TEXT >>
╭──

GNOME Bugzilla – Bug 522772
Content-Encoding support
Last modified: 2010-03-04 00:34:29 UTC
libsoup should support "Content-Encoding: deflate" and "Content-Encoding: gzip". Client-side: - Have a flag like SOUP_SESSION_DO_CONTENT_ENCODING, that tells the session to automatically decode encoded responses. (Can't do this automatically; it would mess up apps that are currently doing it by hand.) - How does this interact with soup_message_set_chunk_allocator()? (We need to return the data to the caller in the buffers it has allocated. So this means one of: (a) we allocate our own buffers for reading and then decode into the app-provided buffers, (b) we read into the app-provided buffers and then try to decode in place, using as little temporary memory as possible, or (c) we ask the app for extra buffers, and read into some and decode into others.) - Maybe expose the encoding/decoding code in the public API so that apps can easily do it by hand in cases where our API doesn't work for them? Server-side: - Allow server to either *declare* a Content-Encoding ("this content is already compressed") or *request* it ("i'd like this content to be compressed before sending"). The latter is sometimes used in web services. Someday (maybe not right away), it might be nice to be able to plug in additional content-coding types. It might also be useful to support the corresponding Transfer-Encodings, although since they are not widely used (not at all used?) this isn't as important.
some work on this has been done on the content-coding branch of http://gnome.org/~danw/libsoup.git (though it's also a little bit mixed in with some thoughts about "I/O filters" as discussed in http://live.gnome.org/LibSoup/ToDo)

╰──

DATA EXCERPTS >>
╭──

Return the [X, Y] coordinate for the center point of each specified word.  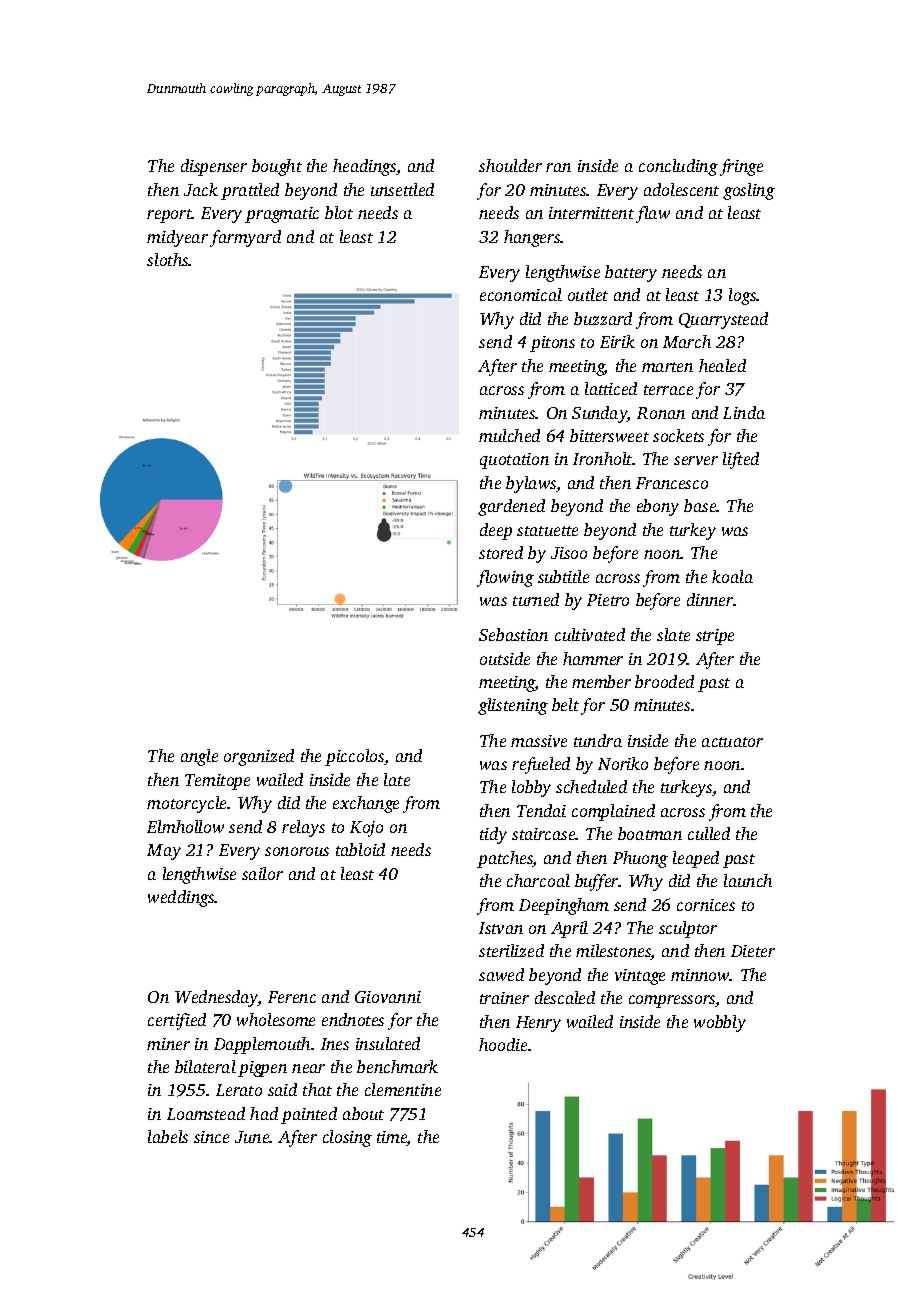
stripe [715, 637]
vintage [640, 977]
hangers [532, 238]
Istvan [501, 928]
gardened [511, 507]
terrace [668, 390]
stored [501, 552]
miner [168, 1044]
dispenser [214, 167]
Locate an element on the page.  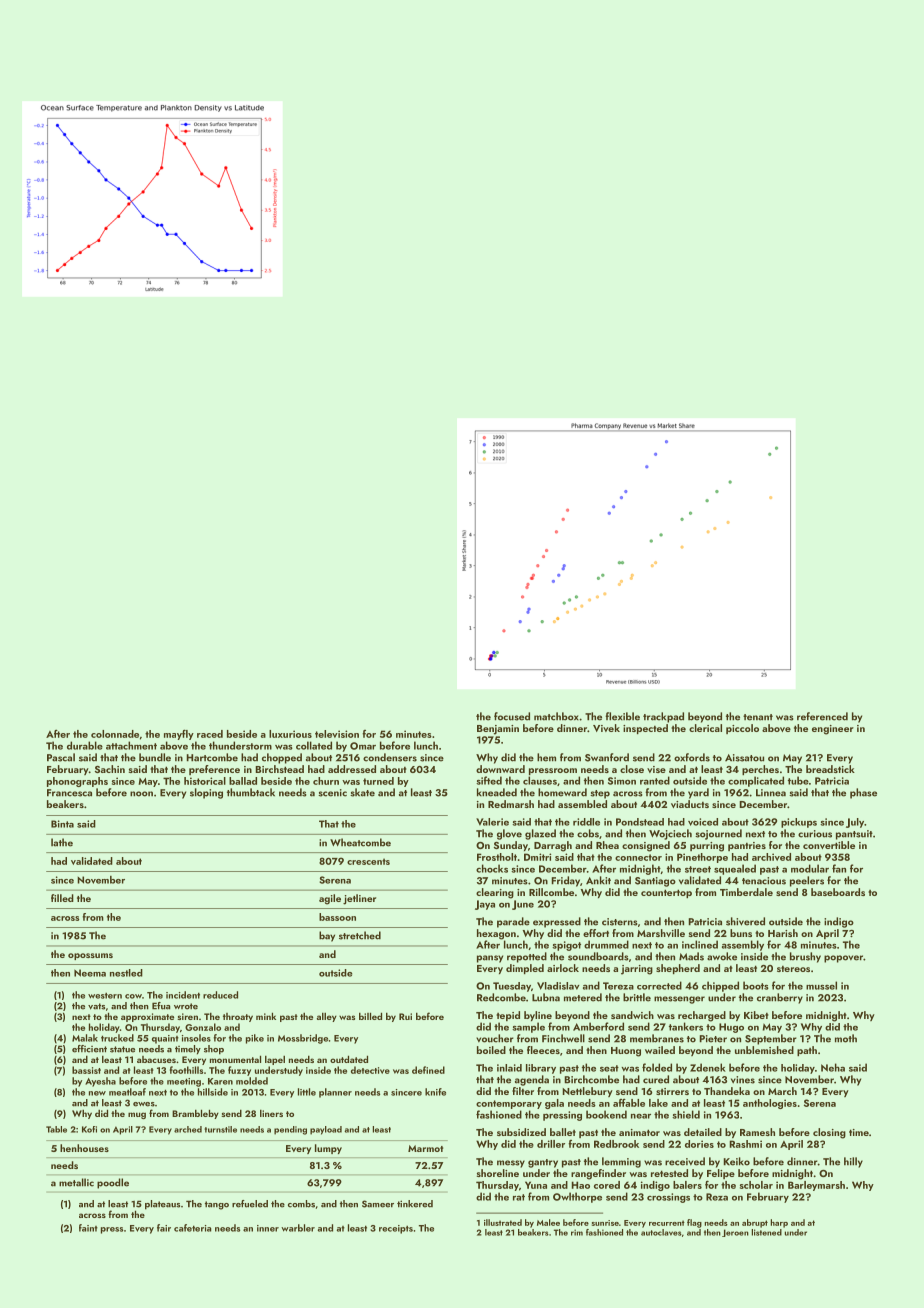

╰──

How would you condense the paragraph of the bug report above that begins "libsoup should support" into a short bulleted list that keeps its main points?

EXERCISE RESPONSE >>
- Goal: libsoup should support "Content-Encoding: deflate" and "Content-Encoding: gzip".
- Client side: add a flag such as SOUP_SESSION_DO_CONTENT_ENCODING that tells the session to decode encoded responses automatically. This can't be the default, because it would break apps that already decode by hand.
- Open question: how this works with soup_message_set_chunk_allocator(), since data must be returned in caller-allocated buffers. Options:
  - read into libsoup's own buffers, then decode into the app's buffers
  - read into the app's buffers and decode in place with minimal temporary memory
  - ask the app for extra buffers, reading into some and decoding into others
- Possibly expose the encoding/decoding code in the public API so apps can do it by hand when the API doesn't suit them.
- Server side: let the server either declare that content is already compressed or request that it be compressed before sending. Requesting compression is sometimes used in web services.
- Later: allow additional content-coding types to be plugged in.
- Maybe support the corresponding Transfer-Encodings, though this matters less because they are rarely, if ever, used.